## [The task]
Without any pictures, retype exactly the lines that begin at the one holding "You are a computer-use" and end at the last line of the data below.

● ● ● ● ● ● ●

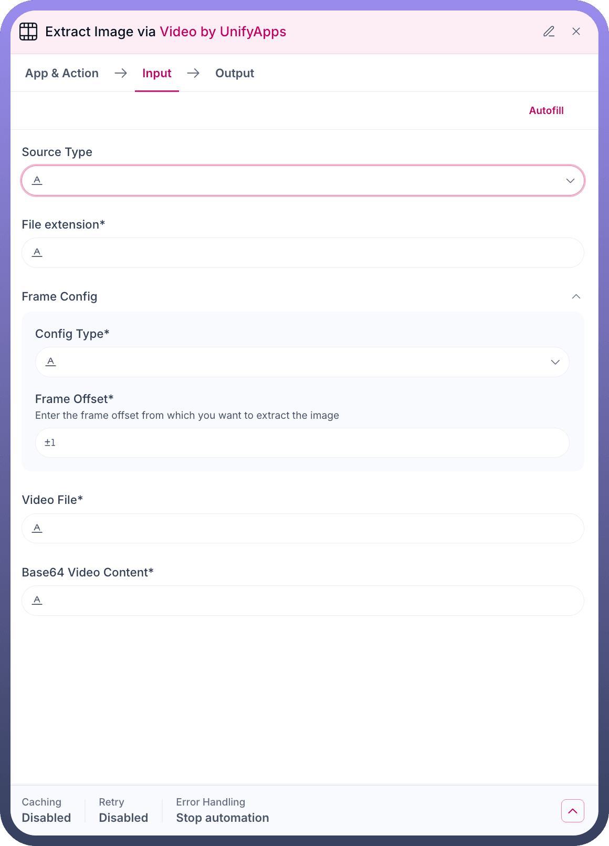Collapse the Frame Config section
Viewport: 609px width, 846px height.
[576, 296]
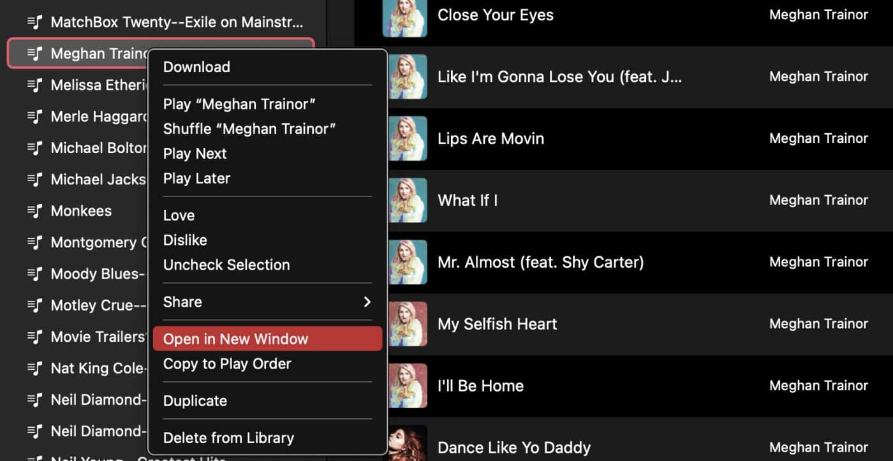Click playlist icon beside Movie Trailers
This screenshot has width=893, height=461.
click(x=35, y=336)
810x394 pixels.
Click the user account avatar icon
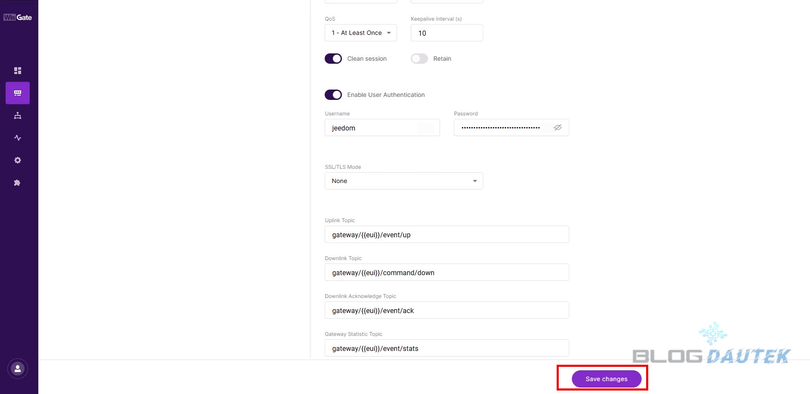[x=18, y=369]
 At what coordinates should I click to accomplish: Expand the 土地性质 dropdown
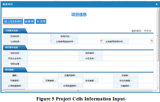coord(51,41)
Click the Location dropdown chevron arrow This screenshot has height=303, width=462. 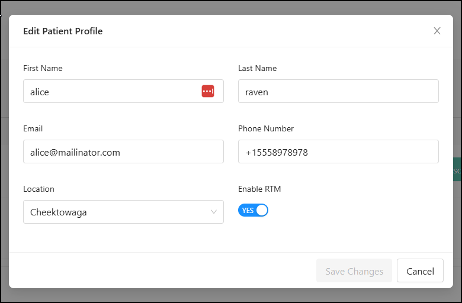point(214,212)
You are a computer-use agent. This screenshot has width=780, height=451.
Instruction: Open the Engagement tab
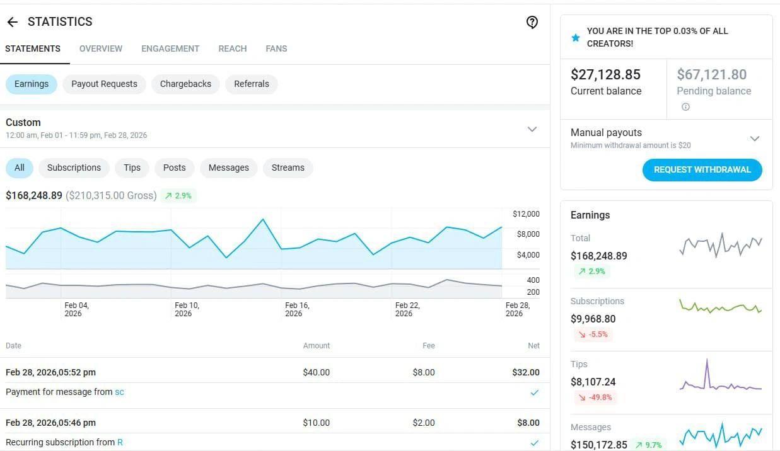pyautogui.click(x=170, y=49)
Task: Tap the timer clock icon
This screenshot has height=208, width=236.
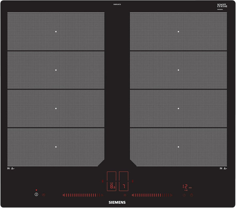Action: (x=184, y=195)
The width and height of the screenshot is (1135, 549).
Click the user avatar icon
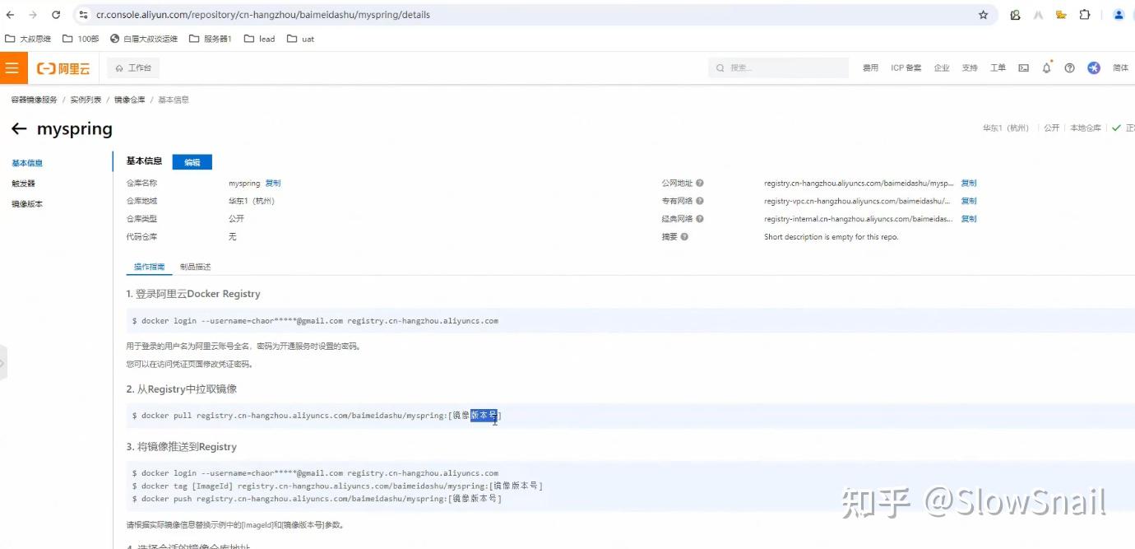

● ● ● ● ● ● ●

## [Answer for this exercise]
You are a computer-use agent. This screenshot has width=780, height=451.
Instruction: Open the Engagement tab
pyautogui.click(x=170, y=49)
Task: Tap the timer clock icon
This screenshot has height=208, width=236.
Action: (x=184, y=195)
The width and height of the screenshot is (1135, 549).
Click the user avatar icon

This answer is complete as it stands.